Une puissance pourvue de pareils moyens d’action pouvait-elle continuer à suivre une politique d’isolement par rapport au reste de l’univers ? Washington, à cet égard, avait par ses instructions testamentaires rendu ses concitoyens méfiants. La majorité de ceux-ci persistaient à penser qu’envers l’étranger une complète indifférence gouvernementale resterait compatible avec l’extension indéfinie des relations d’affaires. Mais d’une part la famille anglo-saxonne ne se bornait plus à l’aïeule au joug de laquelle on s’était soustrait jadis ; il y avait les autres communautés, l’Australie surtout, avec lesquelles il était naturel que l’on cultivât les liens de parenté. D’autre part, depuis le fameux message rédigé en 1823 par le président Monroe[1] les États-Unis se sentaient investis de la mission sacrée de veiller sur l’indépendance des autres républiques américaines.
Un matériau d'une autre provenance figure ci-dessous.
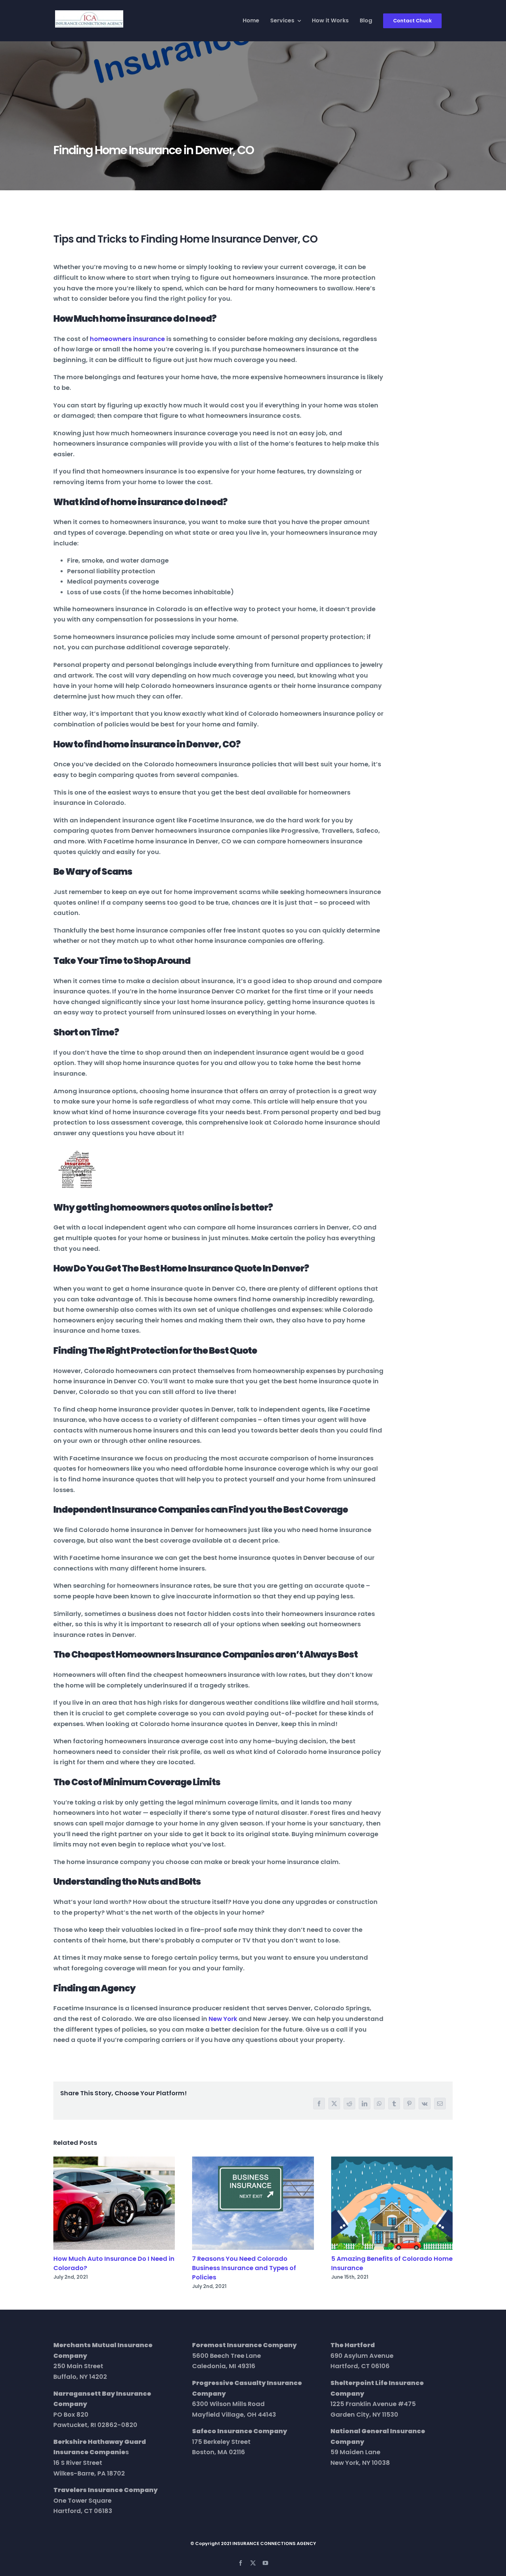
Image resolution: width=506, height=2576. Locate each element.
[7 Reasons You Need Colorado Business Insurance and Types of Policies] (253, 2203)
Par ce double canal s’introduisit l’obligation d’une politique extérieure ; et lorsque la guerre de 1898 eut arraché Cuba à l’Espagne et parachevé de la sorte l’émancipation de ses anciennes colonies, il devint malaisé au vainqueur de repousser les conséquences de sa victoire et de se tenir en dehors des litiges mondiaux. Le citoyen l’eût-il voulu du reste que son journal l’en eût empêché. Dès 1870 sur trente huit millions d’habitants la presse américaine comptait près de vingt et un millions d’abonnés auxquels elle distribuait un milliard et demi d’exemplaires : chiffres extraordinaires… et combien dépassés depuis ! C’était là un phénomène inédit. Disposant de ressources presque illimitées, surexcitée par une concurrence jamais assouvie, cette presse traita la planète comme son domaine ne voulant pas que

  1. Le président des États-Unis y proclamait que le sol américain ne devait plus « être considéré comme susceptible de colonisation par aucune puissance européenne ». Ce célèbre document daté de décembre 1823 prit par la suite une valeur rétrospective énorme. On y vit une « doctrine », presque un dogme.